Valdría esta reflexión: Si uno supiera de antemano el libreto de la vida, el mañana perdería la chispa.

¿No les parece?

No creo que nuestro destino esté escrito, ni mucho menos que otras personas, que ni siquiera nos conocen, puedan contárnoslo.

Las explicaciones de lo que nos pasa o de lo que vendrá para nuestra vida están en cada corazón. No tenemos qué preguntarles nada a los ‘brujos de pacotilla’.

Lo que nos sucederá mañana fluirá por la acción del amor, de la esperanza, del trabajo y de la fe. La vida siempre tendrá facetas interesantes y, por ende, nos deparará algo más que presagios.

No podemos quedarnos esperando que alguien nos diga qué será de nuestro futuro; no solo porque no se puede predecir el mañana, sino porque cada quien debe crear su propio mundo.

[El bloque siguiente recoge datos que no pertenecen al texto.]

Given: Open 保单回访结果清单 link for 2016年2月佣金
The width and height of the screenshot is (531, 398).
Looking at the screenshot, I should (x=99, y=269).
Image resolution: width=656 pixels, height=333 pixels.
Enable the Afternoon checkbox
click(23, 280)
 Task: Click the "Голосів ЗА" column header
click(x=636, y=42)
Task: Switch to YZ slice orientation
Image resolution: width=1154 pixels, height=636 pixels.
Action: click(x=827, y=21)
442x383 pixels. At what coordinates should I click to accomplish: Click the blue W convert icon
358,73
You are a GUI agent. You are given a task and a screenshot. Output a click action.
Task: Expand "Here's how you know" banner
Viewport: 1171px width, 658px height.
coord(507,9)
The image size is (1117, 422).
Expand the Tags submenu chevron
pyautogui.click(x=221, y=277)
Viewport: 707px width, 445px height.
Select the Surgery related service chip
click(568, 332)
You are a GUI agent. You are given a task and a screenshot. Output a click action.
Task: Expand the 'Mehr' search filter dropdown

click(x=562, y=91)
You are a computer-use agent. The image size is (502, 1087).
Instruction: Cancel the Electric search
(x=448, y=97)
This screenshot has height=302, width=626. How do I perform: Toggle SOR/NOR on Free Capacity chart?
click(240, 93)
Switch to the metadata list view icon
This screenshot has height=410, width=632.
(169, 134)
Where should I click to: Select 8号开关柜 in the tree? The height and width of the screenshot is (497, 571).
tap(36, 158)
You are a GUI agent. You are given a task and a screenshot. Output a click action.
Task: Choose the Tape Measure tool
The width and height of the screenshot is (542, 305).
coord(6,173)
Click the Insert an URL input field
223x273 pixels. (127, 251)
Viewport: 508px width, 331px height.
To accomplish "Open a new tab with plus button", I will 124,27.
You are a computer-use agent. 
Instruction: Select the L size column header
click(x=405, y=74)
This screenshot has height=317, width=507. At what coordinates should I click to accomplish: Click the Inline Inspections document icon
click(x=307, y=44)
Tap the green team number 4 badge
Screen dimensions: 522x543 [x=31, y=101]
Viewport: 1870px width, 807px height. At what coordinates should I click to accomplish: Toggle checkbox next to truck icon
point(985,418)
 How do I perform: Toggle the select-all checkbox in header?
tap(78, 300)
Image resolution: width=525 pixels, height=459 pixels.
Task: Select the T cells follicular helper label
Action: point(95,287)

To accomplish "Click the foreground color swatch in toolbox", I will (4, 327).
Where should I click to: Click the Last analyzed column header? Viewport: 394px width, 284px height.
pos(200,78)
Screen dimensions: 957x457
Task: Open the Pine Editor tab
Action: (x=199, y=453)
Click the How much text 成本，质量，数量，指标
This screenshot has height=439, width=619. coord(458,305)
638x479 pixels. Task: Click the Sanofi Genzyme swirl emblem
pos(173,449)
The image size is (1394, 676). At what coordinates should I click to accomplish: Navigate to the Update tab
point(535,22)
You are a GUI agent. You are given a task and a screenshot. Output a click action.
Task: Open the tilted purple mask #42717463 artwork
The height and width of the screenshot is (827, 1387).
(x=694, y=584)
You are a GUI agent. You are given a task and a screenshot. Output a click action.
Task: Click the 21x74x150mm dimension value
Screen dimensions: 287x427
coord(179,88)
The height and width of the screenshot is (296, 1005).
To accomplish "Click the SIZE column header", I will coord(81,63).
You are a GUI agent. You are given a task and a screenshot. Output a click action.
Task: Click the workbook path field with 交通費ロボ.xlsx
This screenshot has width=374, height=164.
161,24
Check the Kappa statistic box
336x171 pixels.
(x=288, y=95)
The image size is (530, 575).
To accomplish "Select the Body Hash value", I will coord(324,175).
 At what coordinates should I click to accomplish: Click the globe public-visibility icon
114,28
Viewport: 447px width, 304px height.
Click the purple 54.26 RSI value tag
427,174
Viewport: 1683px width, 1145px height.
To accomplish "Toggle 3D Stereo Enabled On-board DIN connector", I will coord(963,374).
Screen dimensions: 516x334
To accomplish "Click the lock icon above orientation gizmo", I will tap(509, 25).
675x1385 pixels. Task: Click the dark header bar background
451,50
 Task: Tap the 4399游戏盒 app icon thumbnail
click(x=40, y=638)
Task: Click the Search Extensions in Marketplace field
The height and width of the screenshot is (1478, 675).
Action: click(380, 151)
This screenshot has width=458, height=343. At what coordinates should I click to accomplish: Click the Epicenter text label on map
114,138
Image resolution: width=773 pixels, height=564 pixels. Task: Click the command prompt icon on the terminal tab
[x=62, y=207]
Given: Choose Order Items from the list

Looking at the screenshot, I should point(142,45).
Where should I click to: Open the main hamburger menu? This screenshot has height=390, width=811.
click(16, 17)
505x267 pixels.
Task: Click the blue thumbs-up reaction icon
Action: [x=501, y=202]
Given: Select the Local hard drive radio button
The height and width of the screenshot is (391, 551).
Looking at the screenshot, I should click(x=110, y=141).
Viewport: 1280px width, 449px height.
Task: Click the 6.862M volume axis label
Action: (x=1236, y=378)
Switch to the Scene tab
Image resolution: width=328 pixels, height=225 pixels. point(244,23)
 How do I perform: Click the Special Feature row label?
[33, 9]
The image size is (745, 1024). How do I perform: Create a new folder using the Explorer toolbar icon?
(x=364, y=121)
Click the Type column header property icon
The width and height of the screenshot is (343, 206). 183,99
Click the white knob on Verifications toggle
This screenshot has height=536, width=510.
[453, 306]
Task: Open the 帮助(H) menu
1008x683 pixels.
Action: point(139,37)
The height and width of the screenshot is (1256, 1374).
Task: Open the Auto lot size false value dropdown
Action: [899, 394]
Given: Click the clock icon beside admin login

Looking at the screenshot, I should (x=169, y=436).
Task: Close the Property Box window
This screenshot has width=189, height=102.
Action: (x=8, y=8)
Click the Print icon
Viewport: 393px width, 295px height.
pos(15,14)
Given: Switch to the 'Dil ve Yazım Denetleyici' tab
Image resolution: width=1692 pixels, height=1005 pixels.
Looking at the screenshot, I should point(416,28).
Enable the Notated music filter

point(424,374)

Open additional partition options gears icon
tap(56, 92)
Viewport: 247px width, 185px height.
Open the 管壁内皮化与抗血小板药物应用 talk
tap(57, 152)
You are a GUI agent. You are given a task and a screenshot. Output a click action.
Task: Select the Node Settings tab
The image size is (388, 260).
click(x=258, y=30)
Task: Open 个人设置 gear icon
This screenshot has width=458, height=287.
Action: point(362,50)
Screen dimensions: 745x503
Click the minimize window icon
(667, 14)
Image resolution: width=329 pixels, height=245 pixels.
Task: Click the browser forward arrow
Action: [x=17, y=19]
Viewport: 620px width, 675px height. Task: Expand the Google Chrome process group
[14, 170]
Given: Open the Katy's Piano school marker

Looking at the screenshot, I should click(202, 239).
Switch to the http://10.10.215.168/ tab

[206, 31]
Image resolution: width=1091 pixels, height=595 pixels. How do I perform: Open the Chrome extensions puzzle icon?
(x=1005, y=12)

¡Cualquier cosa puede pasar!

Sin embargo, de nosotros depende tornar la balanza hacia un lado u otro.

En ese sentido, sí tenemos poder para moldear el porvenir a nuestra imagen y semejanza.

El espíritu mueve la materia, no es el azar; tampoco las profecías de los ‘mercaderes del destino’ son ciertas.

No creamos en bobadas porque la superstición es la religión de los espíritus más débiles.

No podemos depositar nuestra confianza en falsas indagaciones, las cuales son inútiles e insensatas.

Si bien debemos enfrentar las dificultades de la vida, no podemos seguir experimentando la fragilidad de nuestra fe y sintiendo la necesidad de preguntarles a otros lo que está en nuestro corazón.